Le ClubEnergie2051 a sur le nucléaire d’abord une position de principe : les positions extrêmes qui sont « non à tout prix » d’une part, ou « oui à tout prix » d’autre part, sont aussi mauvaises l’une que l’autre. La bonne attitude et « le oui mais », le « mais » signifiant sous des conditions à bien définir, conditions qui devraient être le centre du débat. En particulier les conditions de sécurité et de préventions des risques. Et d’une manière générale le respect des critères de choix évoqués plus haut. Le principe que nous soutenons : un usage intelligent, et bien sécurisé du nucléaire, vaut mieux qu’une interdiction aveugle (plus sur : https://clubenergie2051.ch/2016/10/24/nucleaire-une-utilisation-intelligente-vaut-mieux-quune-interdiction-aveugle/ ).
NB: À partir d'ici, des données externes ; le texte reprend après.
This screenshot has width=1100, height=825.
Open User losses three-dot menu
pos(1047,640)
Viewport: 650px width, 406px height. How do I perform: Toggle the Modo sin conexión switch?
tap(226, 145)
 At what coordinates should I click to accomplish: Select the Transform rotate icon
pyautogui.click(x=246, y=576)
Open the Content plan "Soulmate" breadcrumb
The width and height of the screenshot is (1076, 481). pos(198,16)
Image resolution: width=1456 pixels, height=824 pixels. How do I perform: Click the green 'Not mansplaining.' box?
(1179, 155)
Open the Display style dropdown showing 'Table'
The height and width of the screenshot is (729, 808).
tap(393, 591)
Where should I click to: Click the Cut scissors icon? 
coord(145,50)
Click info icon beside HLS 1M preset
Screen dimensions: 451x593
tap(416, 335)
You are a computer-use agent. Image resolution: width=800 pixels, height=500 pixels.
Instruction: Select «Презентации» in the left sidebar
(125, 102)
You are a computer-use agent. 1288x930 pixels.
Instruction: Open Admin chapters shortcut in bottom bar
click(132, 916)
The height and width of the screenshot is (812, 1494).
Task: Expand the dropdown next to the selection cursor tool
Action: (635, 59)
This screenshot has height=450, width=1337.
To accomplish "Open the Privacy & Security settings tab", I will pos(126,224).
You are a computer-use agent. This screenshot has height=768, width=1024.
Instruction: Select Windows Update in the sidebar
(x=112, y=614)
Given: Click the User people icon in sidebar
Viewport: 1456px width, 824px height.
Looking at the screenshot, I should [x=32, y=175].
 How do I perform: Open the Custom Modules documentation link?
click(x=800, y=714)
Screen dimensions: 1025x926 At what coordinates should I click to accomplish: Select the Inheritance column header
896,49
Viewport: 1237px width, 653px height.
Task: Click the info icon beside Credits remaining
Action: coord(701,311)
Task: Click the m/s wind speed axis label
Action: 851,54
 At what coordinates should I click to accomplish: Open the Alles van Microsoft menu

En 2009, un évènement est venu éclairer de manière probante la réalité du nucléaire : c’est la décision de la Suède. La Suède avait décidé par référendum en 1980 de sortir à terme du nucléaire. Cette décision, de l’opinion publique, faisait suite à l’accident de la centrale de Three Miles Island (Harrisburg, USA). Une importante fusion du cœur, mais sans contamination grave à l’extérieur de la centrale. Cette décision était assortie de deux conditions préalables à satisfaire avant de la mettre à exécution : montrer qu’une sortie du nucléaire était possible 1) sans augmenter les émissions de CO2 et 2) à un coût supportable. La Suède n’a pas réussi à démontrer ces deux conditions : en conséquence elle a annulé, en 2009, le décret de sortie du nucléaire. Voir :http://energie.lexpansion.com/energie-nucleaire/comment-la-suede-a-renonce-a-sortir-du-nucleaire_a-32-841.html
Les médias n’en ont pas parlé. Nous avons évoqué cet évènement avec l’Energy Center de l’EPFL et demandé si la Suède avait eu tort de ne pas leur confier l’étude (sic !), puisque le centre affirme que c’est réalisable sans problèmes, ni techniques et ni économiques. Réponse : le centre n’avait pas connaissance de cette décision de la Suède.
Moralité : il y a un large problème d‘information, même au sein de la communauté scientifique. Nous y reviendrons.